**Task description**: Please set down only the lines below starting with the line with "Select the Conversions metric heading" and going on through the line with "Task: Click the back arrow button", verbatim and without pictures.
*** Input data Section Begins ***
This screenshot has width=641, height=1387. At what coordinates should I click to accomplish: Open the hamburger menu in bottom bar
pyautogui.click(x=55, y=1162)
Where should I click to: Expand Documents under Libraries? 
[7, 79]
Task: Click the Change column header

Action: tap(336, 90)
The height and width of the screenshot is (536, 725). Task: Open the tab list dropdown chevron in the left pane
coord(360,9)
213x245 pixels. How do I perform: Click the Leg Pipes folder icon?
*** Input data Section Ends ***
*** Input data Section Begins ***
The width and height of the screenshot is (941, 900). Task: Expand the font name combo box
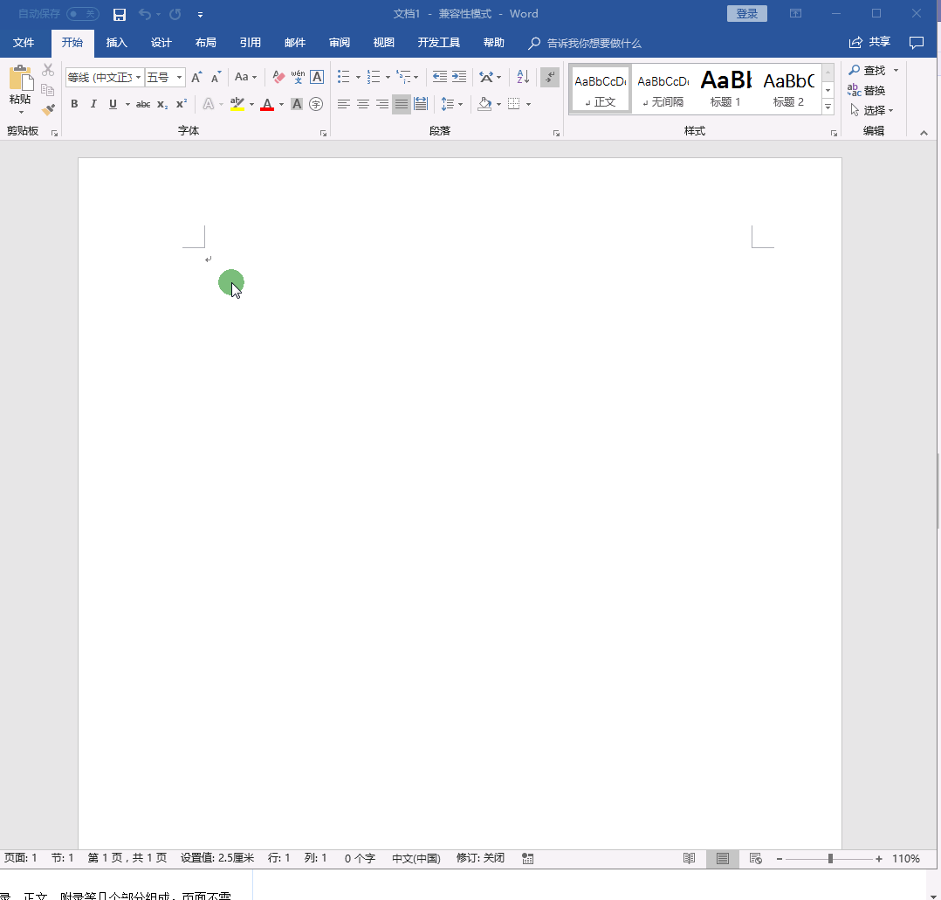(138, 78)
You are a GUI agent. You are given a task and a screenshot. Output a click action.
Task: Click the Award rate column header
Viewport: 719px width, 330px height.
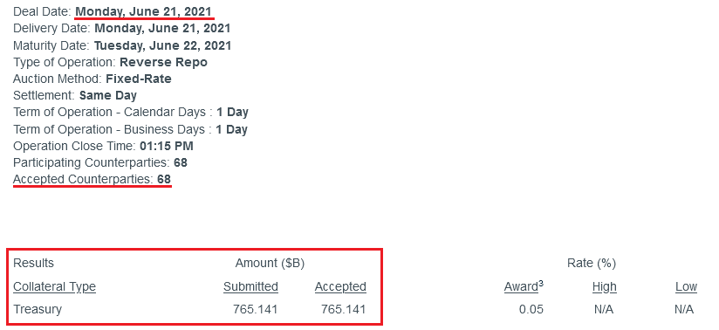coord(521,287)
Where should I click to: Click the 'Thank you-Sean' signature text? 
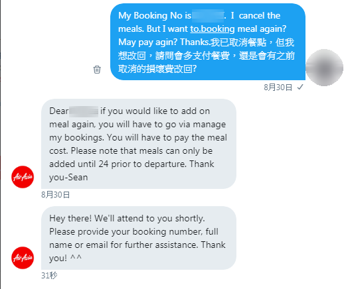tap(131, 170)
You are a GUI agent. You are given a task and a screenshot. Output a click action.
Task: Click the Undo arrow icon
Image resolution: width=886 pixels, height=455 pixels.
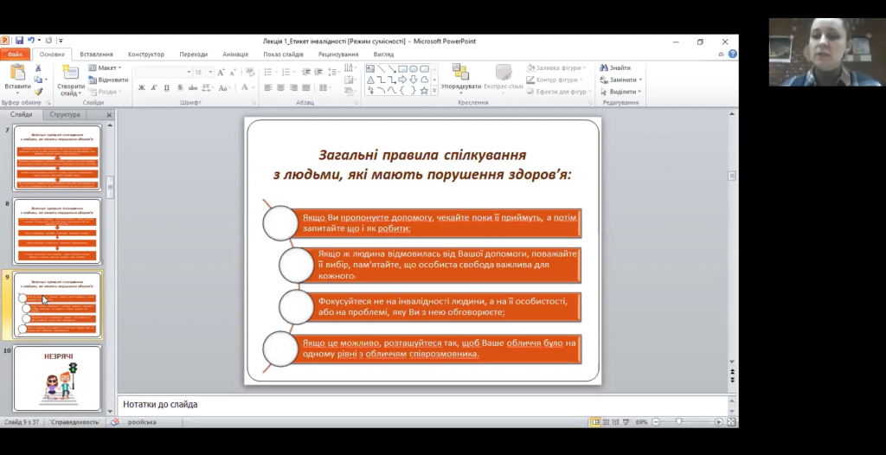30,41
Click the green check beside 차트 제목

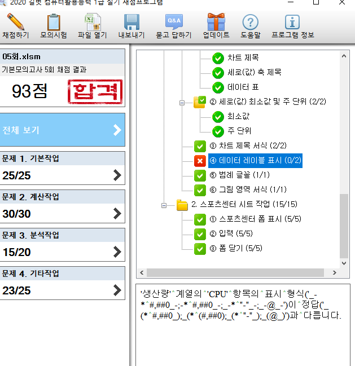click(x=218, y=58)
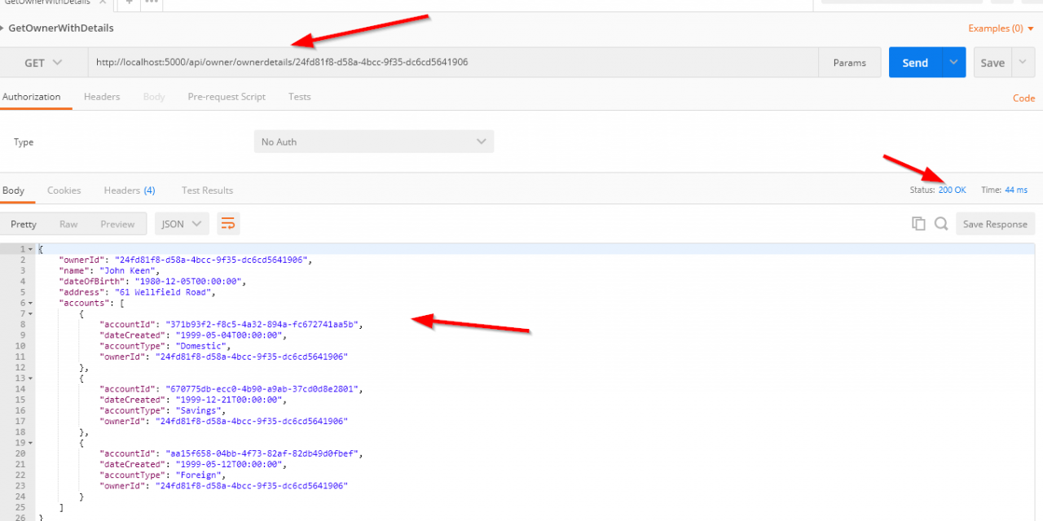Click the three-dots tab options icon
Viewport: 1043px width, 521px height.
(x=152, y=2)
*** Input data Section Ends ***
*** Input data Section Begins ***
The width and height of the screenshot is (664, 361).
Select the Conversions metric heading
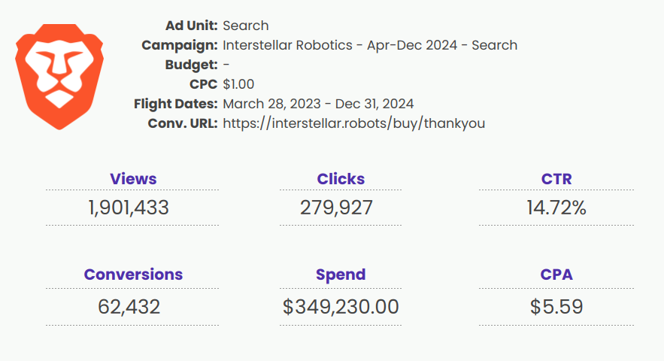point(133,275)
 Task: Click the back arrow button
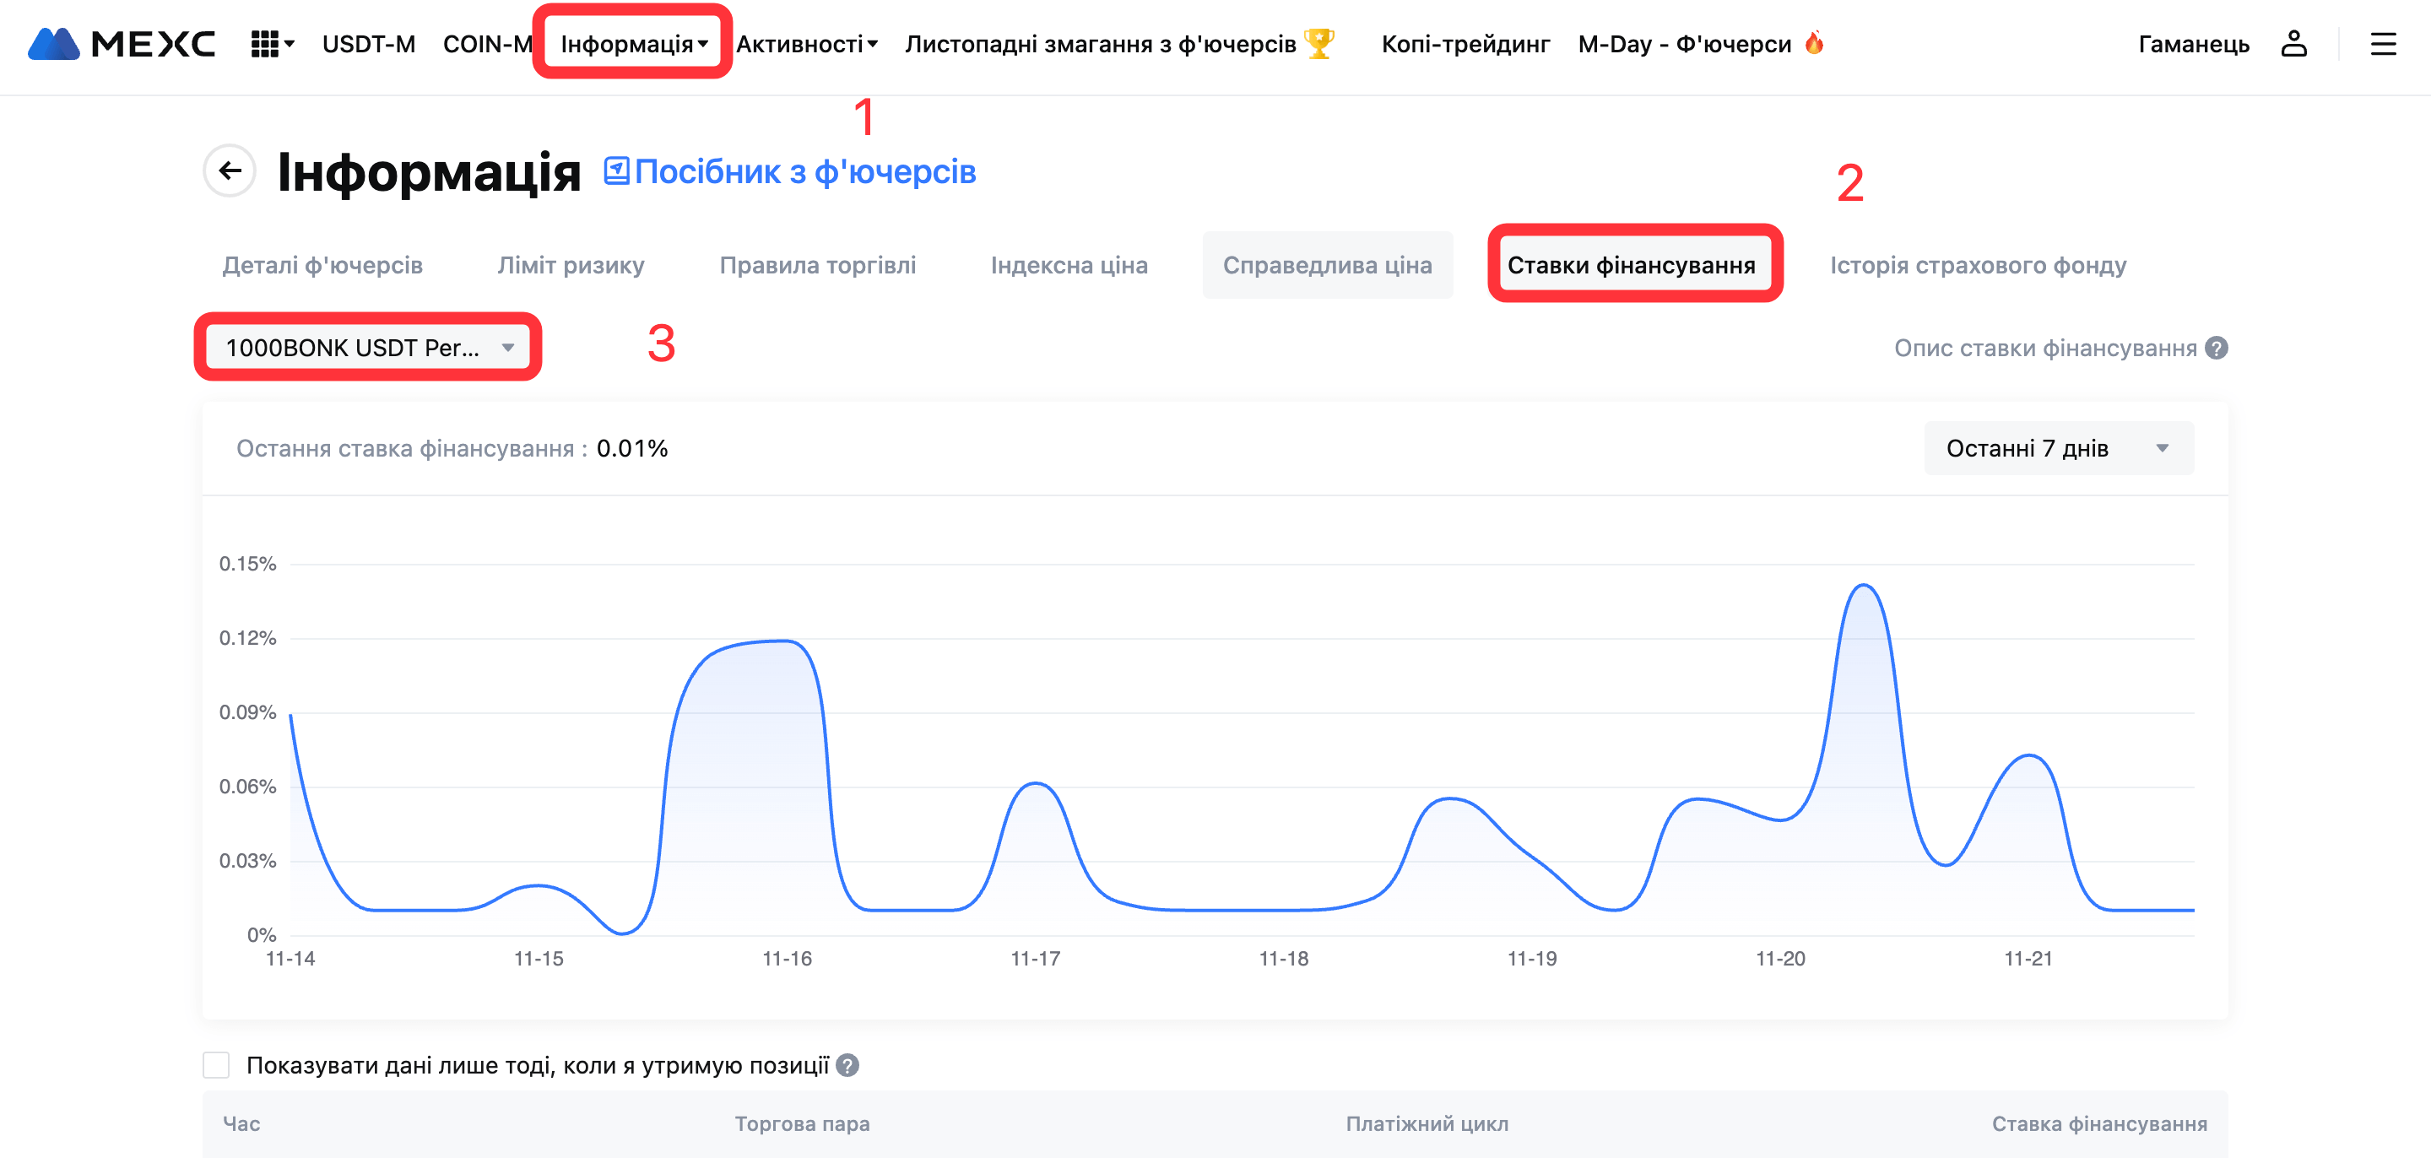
*** Input data Section Ends ***
**Reply**:
Select the Conversions metric heading
point(133,275)
 Task: Click the back arrow button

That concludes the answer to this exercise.